## Work order
Return each line of the entries that holds the string "legend".

## Dataset excerpts

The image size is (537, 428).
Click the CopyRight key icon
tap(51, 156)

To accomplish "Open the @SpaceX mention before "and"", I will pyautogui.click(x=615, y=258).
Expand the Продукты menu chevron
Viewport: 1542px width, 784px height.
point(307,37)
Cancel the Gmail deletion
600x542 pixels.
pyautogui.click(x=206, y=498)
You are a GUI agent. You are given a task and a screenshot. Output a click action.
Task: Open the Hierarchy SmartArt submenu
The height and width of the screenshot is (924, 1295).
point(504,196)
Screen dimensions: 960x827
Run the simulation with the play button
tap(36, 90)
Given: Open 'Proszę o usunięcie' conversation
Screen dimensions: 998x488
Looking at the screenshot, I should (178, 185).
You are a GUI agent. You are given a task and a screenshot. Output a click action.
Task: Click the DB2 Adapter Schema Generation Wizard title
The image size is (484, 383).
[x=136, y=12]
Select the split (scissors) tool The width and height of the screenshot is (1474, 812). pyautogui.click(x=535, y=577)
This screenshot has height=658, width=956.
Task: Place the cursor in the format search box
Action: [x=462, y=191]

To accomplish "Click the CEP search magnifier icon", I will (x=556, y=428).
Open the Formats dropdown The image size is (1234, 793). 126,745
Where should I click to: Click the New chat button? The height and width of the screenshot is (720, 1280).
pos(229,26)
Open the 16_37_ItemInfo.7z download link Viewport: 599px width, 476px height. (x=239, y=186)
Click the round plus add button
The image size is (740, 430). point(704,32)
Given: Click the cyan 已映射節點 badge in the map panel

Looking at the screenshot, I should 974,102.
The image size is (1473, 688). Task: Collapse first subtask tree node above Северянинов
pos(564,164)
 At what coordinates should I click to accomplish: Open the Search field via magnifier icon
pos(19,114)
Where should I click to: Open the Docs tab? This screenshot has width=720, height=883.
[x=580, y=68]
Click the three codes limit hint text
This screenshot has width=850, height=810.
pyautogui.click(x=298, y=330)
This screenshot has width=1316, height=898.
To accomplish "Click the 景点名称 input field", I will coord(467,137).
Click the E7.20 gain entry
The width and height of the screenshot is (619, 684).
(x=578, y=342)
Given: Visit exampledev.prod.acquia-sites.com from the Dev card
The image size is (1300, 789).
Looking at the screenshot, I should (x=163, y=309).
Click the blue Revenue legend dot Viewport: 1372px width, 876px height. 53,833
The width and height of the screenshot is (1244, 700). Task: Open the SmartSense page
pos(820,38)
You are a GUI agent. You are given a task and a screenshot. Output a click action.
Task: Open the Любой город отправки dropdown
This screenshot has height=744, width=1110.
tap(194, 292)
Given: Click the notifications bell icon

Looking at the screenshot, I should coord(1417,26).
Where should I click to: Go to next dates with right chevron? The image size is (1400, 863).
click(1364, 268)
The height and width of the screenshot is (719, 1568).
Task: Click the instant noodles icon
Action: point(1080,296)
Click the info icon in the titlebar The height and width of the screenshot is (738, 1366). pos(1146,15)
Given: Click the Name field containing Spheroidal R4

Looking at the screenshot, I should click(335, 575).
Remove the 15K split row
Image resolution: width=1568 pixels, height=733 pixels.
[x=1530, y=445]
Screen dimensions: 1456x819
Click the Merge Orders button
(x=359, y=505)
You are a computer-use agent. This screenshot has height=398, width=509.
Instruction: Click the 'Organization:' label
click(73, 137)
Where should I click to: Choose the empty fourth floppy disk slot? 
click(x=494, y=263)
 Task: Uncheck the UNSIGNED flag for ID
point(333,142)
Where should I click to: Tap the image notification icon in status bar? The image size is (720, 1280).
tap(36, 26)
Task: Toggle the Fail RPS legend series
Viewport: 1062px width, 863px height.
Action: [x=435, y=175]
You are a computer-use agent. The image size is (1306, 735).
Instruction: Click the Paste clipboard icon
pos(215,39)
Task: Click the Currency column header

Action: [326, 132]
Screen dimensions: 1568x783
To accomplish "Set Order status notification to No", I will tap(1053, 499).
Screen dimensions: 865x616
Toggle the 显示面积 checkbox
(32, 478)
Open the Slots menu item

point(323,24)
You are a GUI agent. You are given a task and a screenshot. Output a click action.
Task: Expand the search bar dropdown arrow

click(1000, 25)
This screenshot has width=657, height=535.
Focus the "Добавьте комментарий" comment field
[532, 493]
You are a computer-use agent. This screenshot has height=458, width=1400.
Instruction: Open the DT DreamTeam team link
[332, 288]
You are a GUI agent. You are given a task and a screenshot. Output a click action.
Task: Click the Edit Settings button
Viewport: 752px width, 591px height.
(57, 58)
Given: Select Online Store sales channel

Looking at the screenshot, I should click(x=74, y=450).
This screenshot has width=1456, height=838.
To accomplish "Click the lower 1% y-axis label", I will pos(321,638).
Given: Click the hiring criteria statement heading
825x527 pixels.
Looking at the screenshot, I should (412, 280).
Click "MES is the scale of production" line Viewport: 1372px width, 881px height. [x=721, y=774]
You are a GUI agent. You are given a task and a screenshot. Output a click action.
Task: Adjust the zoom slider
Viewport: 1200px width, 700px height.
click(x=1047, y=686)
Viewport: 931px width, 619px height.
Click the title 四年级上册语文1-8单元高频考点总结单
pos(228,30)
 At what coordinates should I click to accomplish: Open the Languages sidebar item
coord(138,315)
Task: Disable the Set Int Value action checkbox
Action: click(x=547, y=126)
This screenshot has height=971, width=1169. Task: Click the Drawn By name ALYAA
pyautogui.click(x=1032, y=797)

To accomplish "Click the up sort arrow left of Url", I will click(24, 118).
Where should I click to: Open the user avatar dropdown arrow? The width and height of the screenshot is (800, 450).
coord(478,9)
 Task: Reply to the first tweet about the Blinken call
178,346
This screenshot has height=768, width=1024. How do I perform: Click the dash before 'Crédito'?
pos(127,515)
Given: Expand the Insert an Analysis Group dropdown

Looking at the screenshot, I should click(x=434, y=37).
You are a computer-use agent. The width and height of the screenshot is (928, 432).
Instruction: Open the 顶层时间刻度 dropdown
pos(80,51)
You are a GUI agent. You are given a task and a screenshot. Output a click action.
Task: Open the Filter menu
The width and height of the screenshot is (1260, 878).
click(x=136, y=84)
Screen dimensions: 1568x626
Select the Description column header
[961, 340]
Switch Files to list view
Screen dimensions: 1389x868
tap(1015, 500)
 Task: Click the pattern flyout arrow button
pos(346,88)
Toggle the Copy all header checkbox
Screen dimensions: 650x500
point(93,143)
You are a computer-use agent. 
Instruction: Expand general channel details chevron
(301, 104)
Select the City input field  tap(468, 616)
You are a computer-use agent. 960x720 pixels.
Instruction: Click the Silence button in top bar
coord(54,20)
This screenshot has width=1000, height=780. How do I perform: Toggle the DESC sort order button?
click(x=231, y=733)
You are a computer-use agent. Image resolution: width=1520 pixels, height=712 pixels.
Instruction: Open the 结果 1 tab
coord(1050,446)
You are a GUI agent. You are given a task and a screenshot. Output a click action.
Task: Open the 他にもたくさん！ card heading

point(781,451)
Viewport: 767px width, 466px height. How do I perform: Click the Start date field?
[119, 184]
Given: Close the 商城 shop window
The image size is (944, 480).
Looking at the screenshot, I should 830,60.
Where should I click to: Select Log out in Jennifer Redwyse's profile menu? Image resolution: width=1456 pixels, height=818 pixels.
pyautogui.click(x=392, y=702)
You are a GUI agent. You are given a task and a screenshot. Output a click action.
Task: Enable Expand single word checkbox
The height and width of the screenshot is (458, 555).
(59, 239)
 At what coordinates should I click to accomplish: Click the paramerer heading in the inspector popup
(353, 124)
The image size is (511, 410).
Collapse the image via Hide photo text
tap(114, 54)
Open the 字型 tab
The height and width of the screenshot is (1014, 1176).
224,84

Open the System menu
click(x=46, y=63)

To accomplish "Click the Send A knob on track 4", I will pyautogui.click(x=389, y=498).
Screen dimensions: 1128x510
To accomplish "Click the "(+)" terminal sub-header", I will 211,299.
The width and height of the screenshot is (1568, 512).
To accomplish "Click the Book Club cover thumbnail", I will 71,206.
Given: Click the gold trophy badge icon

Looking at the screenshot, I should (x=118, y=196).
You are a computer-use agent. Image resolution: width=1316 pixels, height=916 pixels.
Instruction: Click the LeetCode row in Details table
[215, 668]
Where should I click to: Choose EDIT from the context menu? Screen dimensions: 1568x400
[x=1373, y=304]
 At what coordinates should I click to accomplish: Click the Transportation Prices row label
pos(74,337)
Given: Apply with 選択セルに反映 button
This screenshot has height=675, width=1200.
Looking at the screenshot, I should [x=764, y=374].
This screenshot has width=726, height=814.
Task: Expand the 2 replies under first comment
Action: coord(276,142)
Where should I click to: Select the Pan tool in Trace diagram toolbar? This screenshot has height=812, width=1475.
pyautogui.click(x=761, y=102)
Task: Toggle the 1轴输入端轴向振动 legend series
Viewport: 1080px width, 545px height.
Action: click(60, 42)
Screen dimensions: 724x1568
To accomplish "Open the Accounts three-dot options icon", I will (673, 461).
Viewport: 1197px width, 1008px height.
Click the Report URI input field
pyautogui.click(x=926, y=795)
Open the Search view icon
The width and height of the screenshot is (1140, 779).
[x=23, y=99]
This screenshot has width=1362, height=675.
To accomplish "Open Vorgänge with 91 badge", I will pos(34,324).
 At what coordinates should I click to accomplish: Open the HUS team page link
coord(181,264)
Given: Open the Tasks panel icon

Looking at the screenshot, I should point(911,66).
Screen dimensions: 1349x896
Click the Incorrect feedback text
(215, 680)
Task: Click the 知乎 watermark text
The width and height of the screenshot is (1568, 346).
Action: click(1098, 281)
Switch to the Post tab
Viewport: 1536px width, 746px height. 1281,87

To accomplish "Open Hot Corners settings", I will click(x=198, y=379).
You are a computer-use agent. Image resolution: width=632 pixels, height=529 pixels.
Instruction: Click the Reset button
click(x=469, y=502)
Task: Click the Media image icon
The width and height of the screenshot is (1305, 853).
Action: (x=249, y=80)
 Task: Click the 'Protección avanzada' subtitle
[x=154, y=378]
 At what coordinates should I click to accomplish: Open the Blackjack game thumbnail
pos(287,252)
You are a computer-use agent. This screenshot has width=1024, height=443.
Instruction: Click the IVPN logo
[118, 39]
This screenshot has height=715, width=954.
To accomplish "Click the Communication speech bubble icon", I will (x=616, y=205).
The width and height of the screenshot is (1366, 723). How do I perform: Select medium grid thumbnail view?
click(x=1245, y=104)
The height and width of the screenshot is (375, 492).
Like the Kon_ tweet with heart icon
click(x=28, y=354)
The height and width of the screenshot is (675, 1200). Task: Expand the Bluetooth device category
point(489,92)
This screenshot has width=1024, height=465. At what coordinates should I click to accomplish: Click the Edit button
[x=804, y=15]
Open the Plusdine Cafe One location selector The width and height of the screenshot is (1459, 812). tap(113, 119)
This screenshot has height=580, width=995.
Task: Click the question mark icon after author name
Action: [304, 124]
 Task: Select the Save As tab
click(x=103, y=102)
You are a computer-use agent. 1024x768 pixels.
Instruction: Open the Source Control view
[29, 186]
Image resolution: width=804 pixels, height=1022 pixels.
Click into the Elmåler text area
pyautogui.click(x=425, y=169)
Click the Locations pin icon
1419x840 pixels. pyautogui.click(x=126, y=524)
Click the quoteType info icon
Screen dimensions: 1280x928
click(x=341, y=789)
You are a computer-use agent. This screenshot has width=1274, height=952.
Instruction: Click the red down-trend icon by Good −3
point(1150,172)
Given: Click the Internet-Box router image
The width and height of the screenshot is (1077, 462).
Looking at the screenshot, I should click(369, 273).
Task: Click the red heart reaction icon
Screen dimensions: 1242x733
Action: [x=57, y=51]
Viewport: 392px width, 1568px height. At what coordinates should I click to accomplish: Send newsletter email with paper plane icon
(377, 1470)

## Solution to this problem
Click the blue Revenue legend dot Viewport: 1372px width, 876px height. 53,833
Task: Toggle the Fail RPS legend series
Task: Toggle the 1轴输入端轴向振动 legend series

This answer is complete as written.